Team Places First in Data-Mining Challenge on Translational Medicine

Two postdoctoral scholars from the Kavli Institute for Theoretical Physics explore the limits of rodent models for human biology

A team of researchers from the Kavli Institute for Theoretical Physics (KITP) has taken first-place honors in the Species Translation Challenge organized by IBM Research and Philip Morris International (PMI) R&D. Adel Dayarian and Sahand Hormoz, postdoctoral researchers at the KITP, and their collaborators Gyan Bhanot, professor of physics and molecular biology and biochemistry at Rutgers University, and Michael Biehl, professor of computer science at the University of Groningen in the Netherlands, reported their findings at the sbv IMPROVER Symposium held this week in Athens, Greece.

sbv (systems biology verification) IMPROVER is a collaborative project designed to enable scientists to learn about and contribute to the development of a new crowd-sourcing method for verification of scientific data and results. The project is funded by PMI.

This challenge focused on understanding the limits of rodent models for human biology. Teams were scored using a gold standard where predictions were compared to unreleased experimental data. The KITP-led team ranked first in three of the four subchallenges. Professor Bhanot was a visitor to the KITP at the inception of the project.

Open to academic and industrial researchers and data-mining experts around the world, the challenge calls on participants to design the most effective computational method for inferring cellular response in humans, based on high-throughput biological data in rats. While studies in rats have been instrumental in understanding a range of human ailments, translating those findings to humans remains a fundamental challenge in biomedical research.

"Studies on rodents have been a necessary part of modeling various diseases in humans," Dayarian said. "Due to the lack of sufficient data, it has been common to assume that biological processes in mice or rats can be translated to processes in humans. The Species Translation Challenge was designed to verify the accuracy and limitations of this assumption."

Providing some answers to whether biological processes in mice or rats can correspond to biological processes in humans under analogous conditions is invaluable to the biomedical research community as rodent models continue to be a central tool in that field of study. To that end, the Species Translation Challenge consisted of four subchallenges that together sought to shed light on several important questions faced by researchers, with each question addressing a different aspect of translatability:

• Can the perturbations of signaling pathways in one species predict the response to a given stimulus in another species?

• Which biological pathway functions and gene expression profiles are most robustly translated?

• Does translation depend on the nature of the stimulus or data type collected, such as protein phosphorylation, gene expression and cytokine responses?

• Which computational methods are most effective for inferring gene, phosphorylation and pathway responses from one species to another?

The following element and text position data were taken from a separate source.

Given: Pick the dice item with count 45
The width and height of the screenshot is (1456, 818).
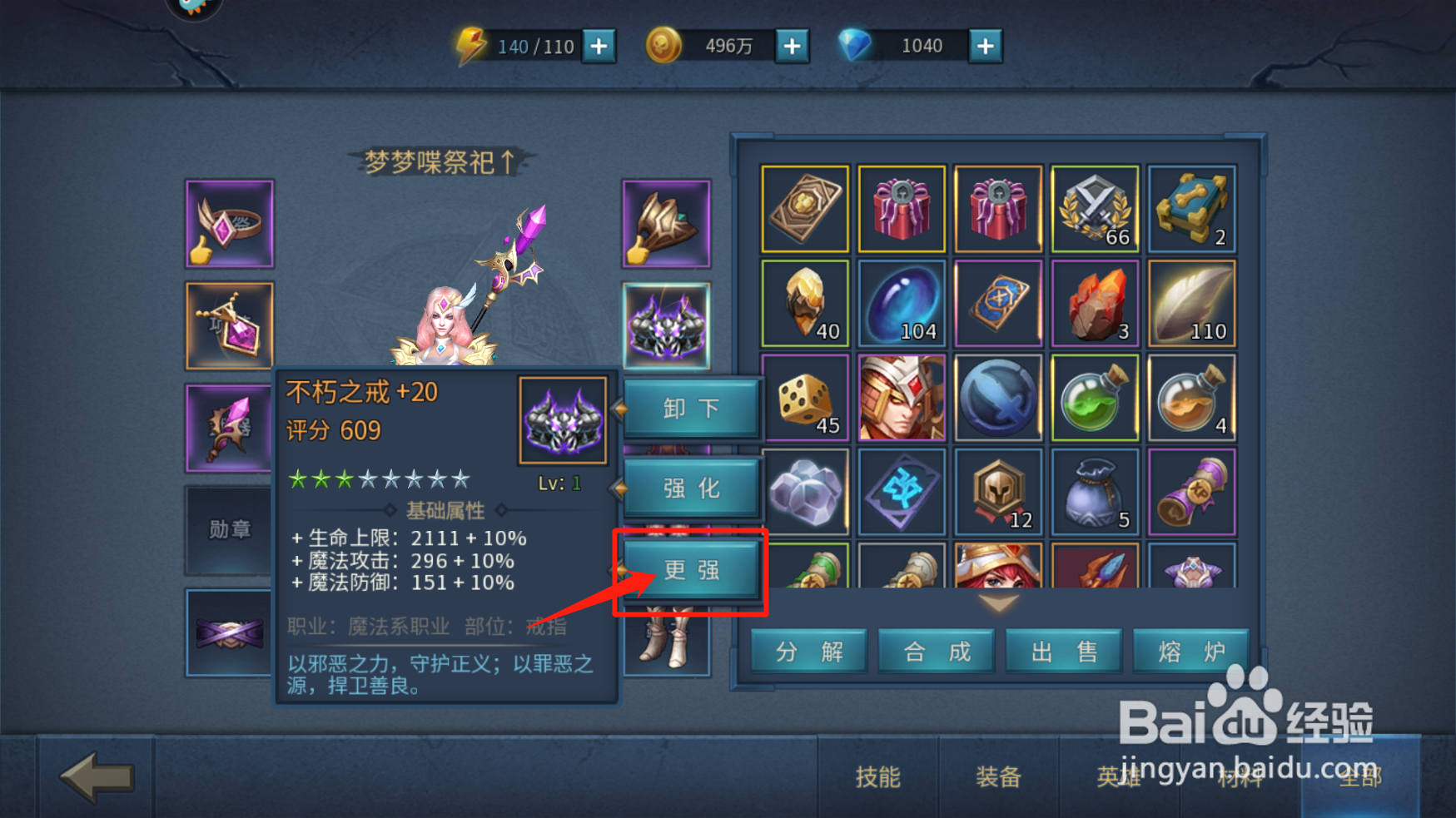Looking at the screenshot, I should click(x=805, y=396).
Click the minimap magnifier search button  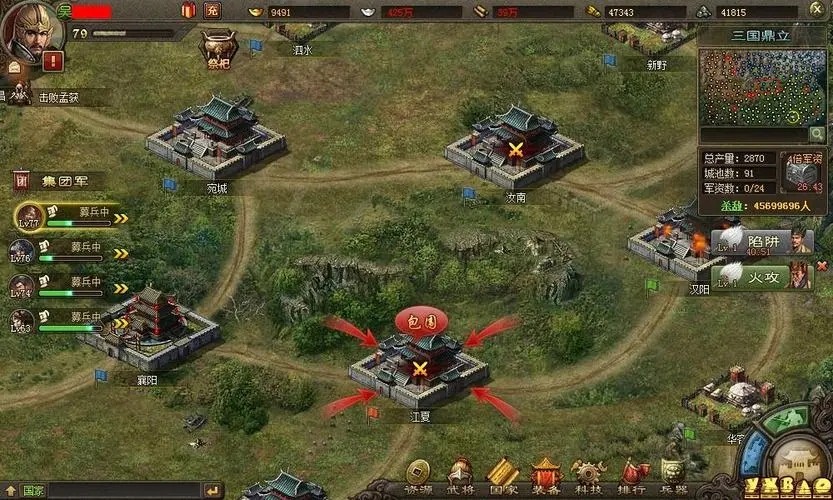(816, 134)
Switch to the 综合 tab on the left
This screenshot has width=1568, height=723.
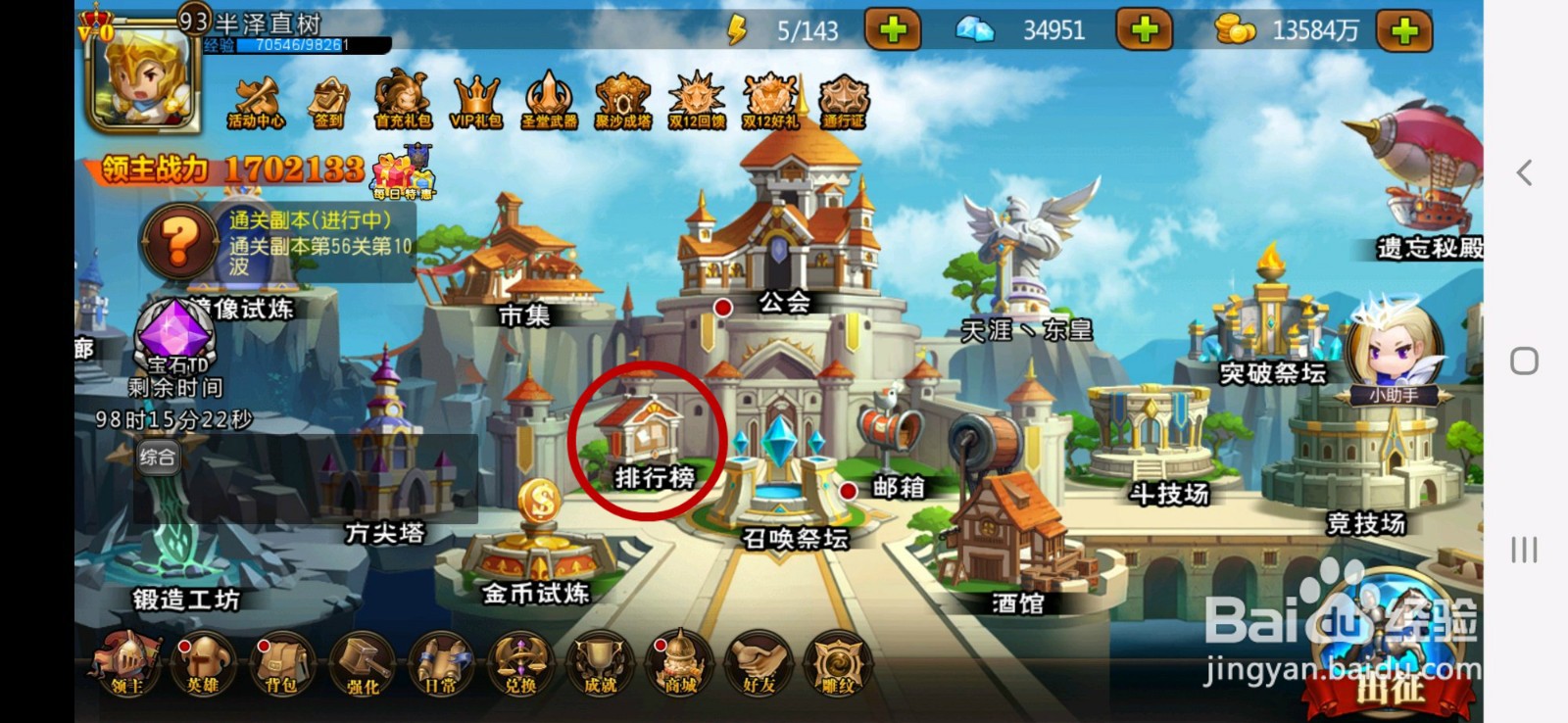[157, 457]
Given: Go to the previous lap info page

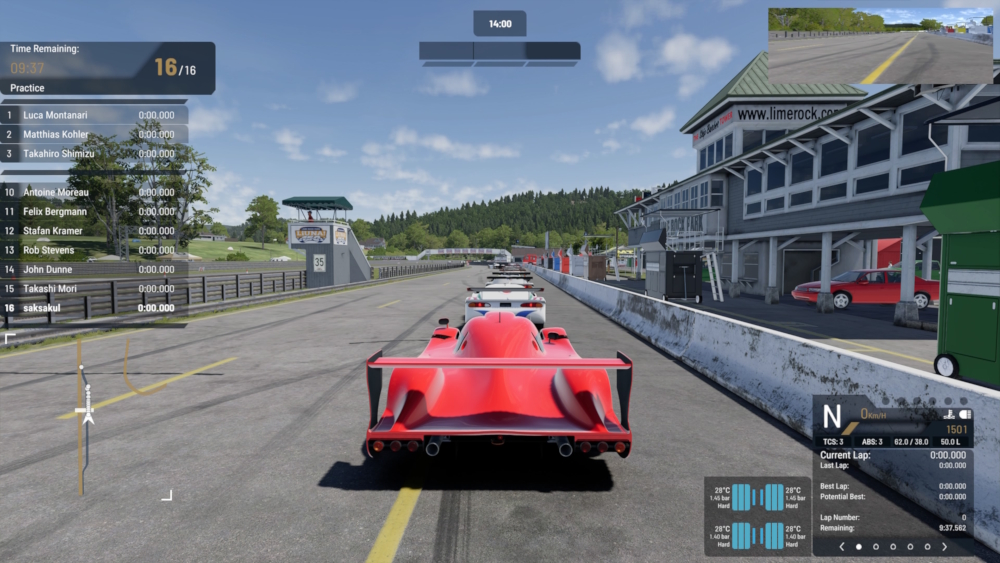Looking at the screenshot, I should 842,546.
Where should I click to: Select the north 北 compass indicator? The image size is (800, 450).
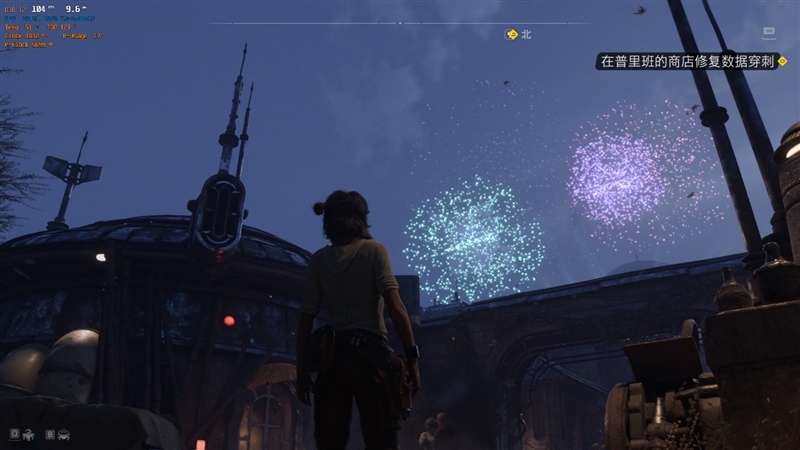[526, 34]
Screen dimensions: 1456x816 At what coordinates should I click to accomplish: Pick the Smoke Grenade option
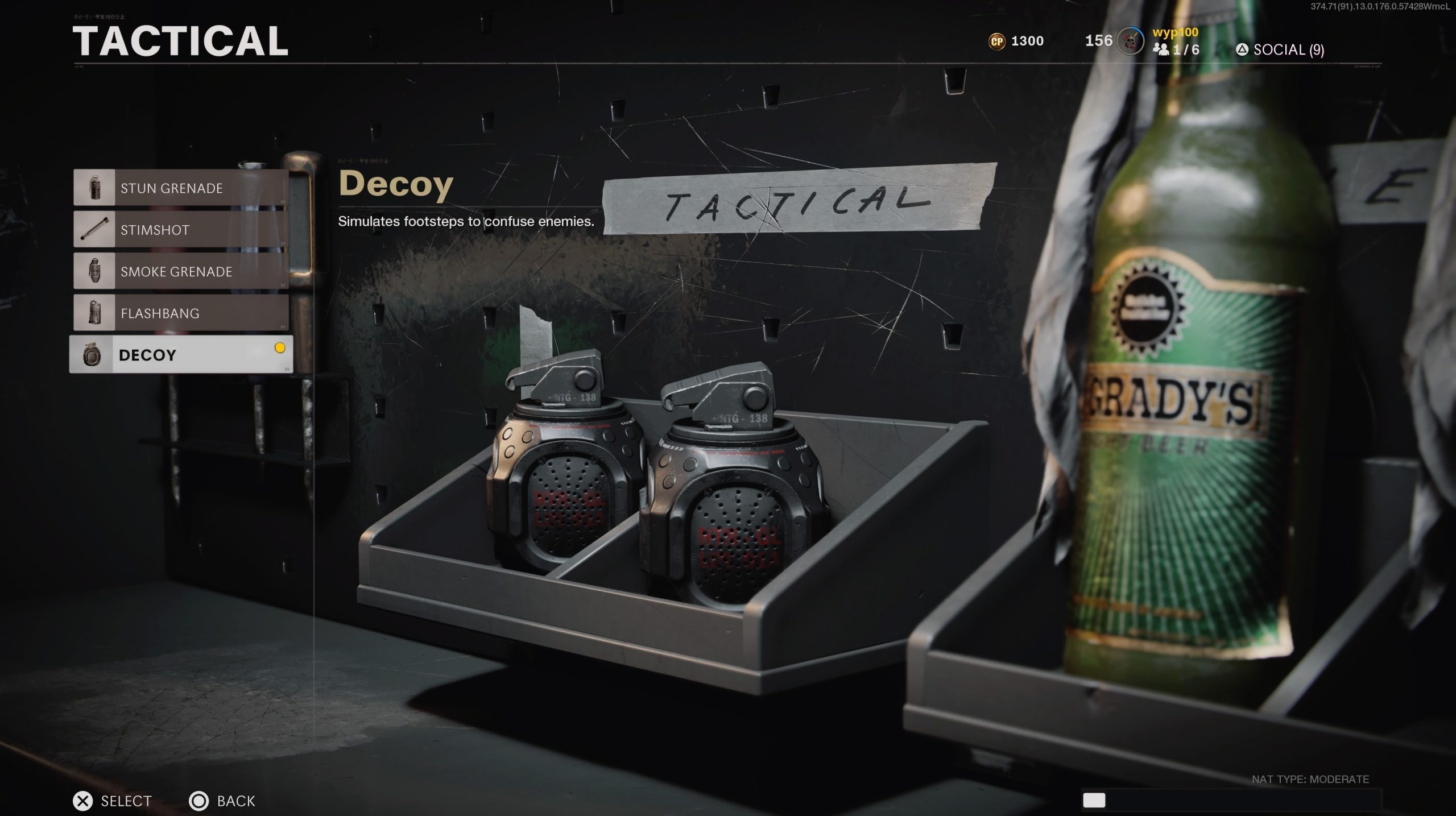[x=181, y=271]
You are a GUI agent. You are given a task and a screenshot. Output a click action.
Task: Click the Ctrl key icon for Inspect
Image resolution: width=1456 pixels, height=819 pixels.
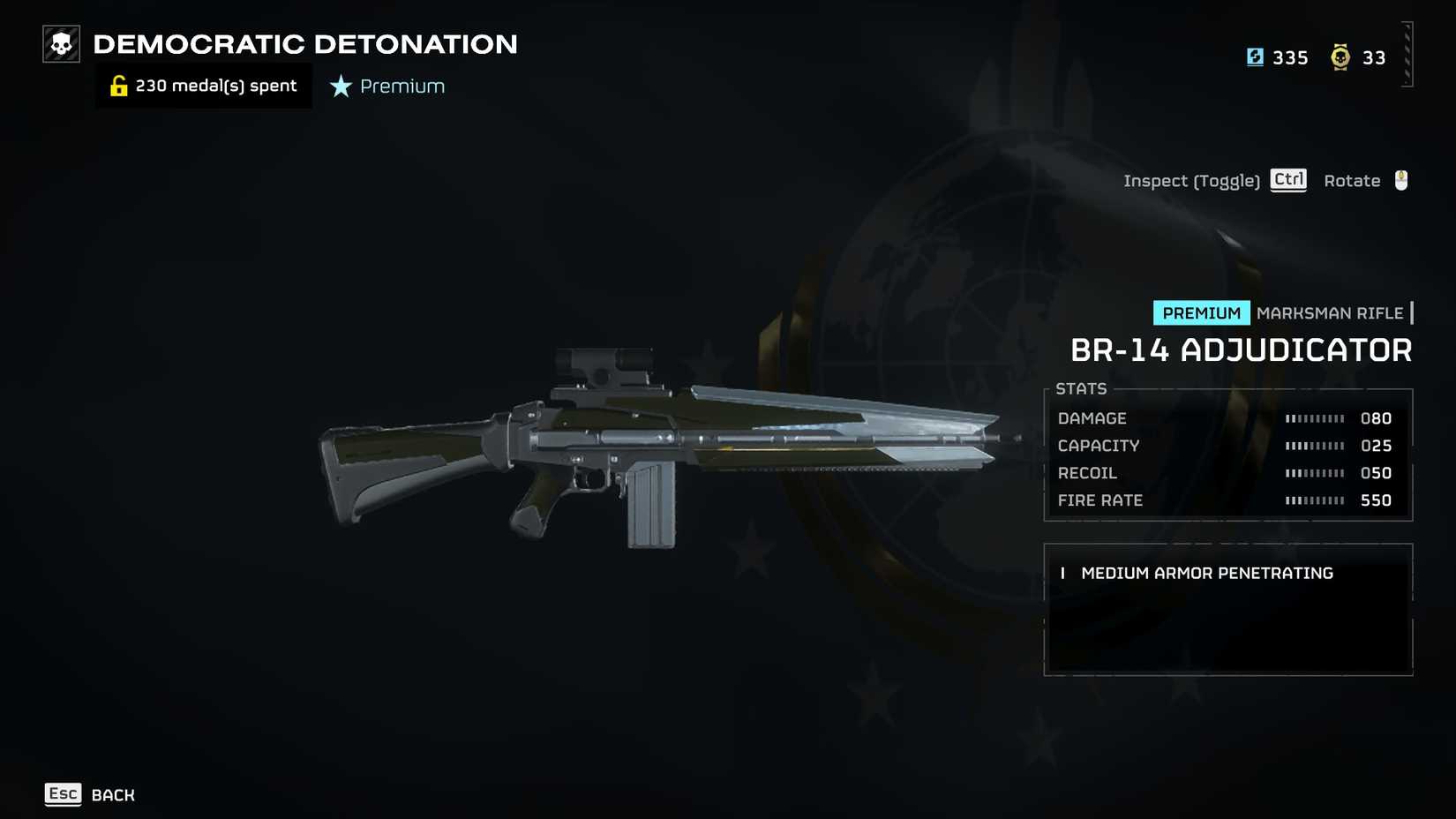pyautogui.click(x=1287, y=180)
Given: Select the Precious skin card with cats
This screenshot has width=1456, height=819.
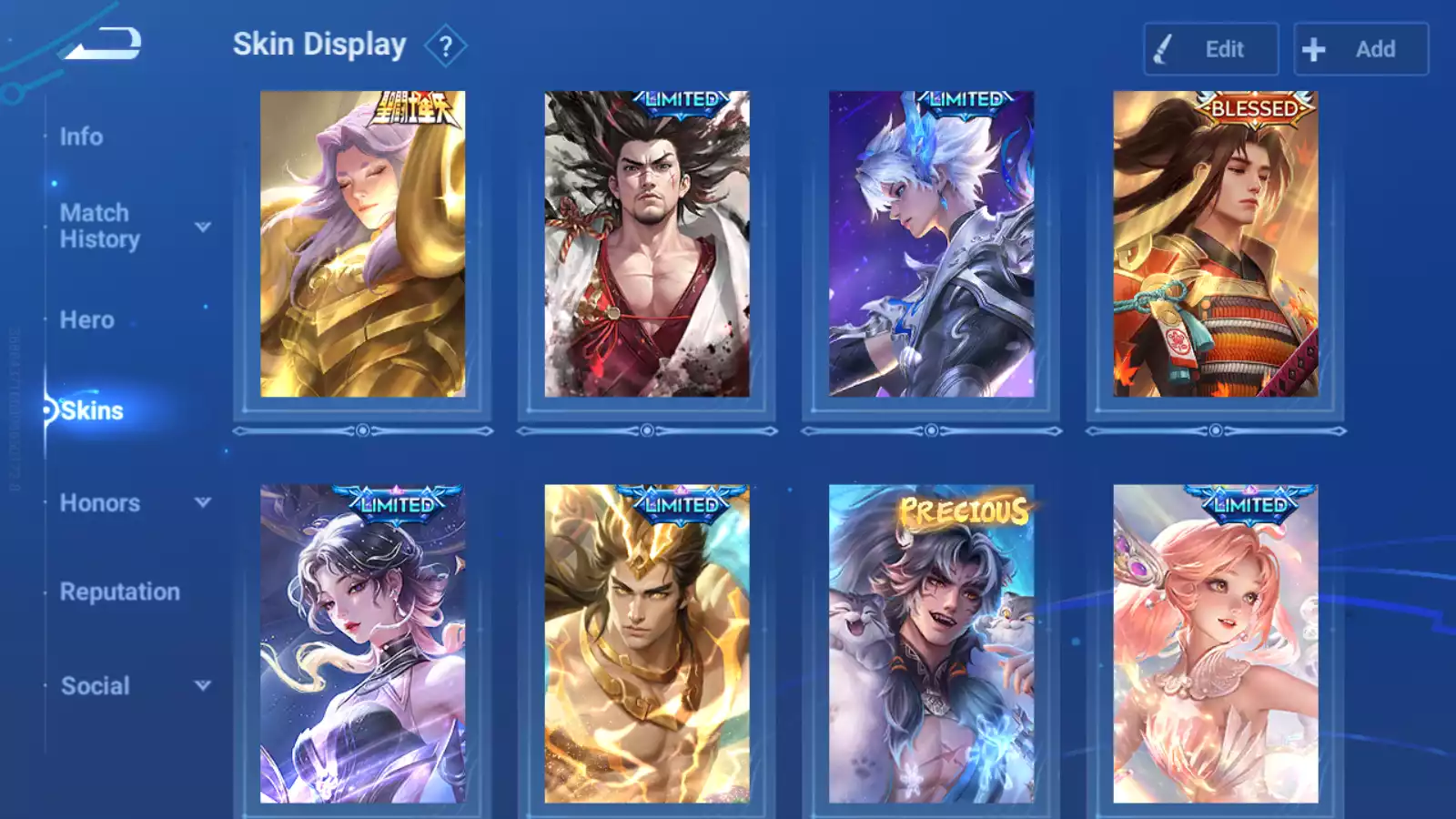Looking at the screenshot, I should (931, 643).
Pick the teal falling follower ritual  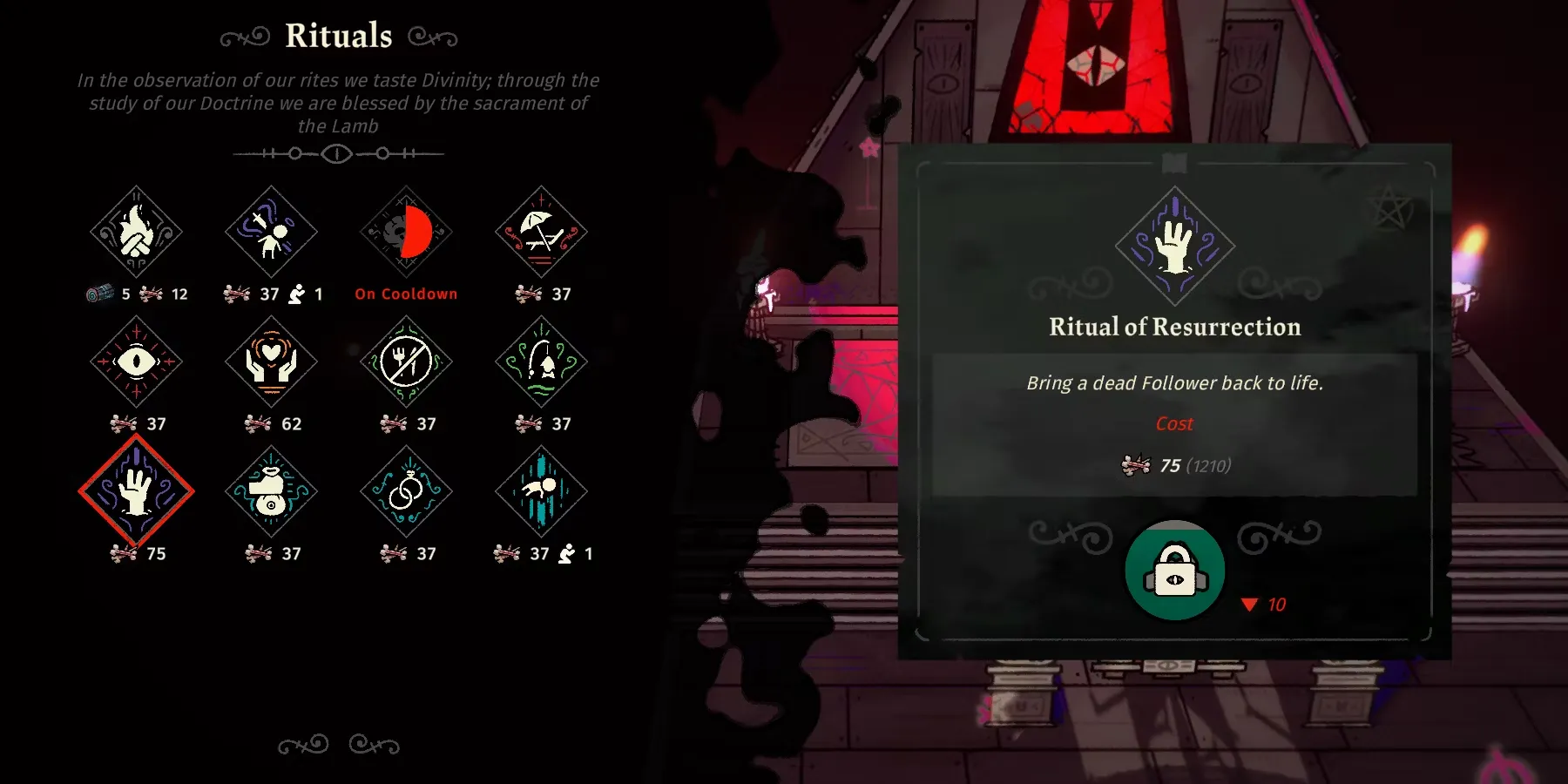point(541,491)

KITP's Hormoz emphasized the important role that theoretical physicists can play in the changing field of computational biology. "Physicists are used to dealing with large and noisy data sets," he said. "Our background in statistical physics was particularly useful. We used fluctuations in the measured data to correct for biases introduced by the measurement process."

The next sbv IMPROVER project, the Network Verification Challenge (NVC), runs until January. NVC, which aims to verify and enhance existing biological network models, is expected to increase the networks' value and promote their use in such research applications as drug discovery, personalized medicine and toxicological risk assessment.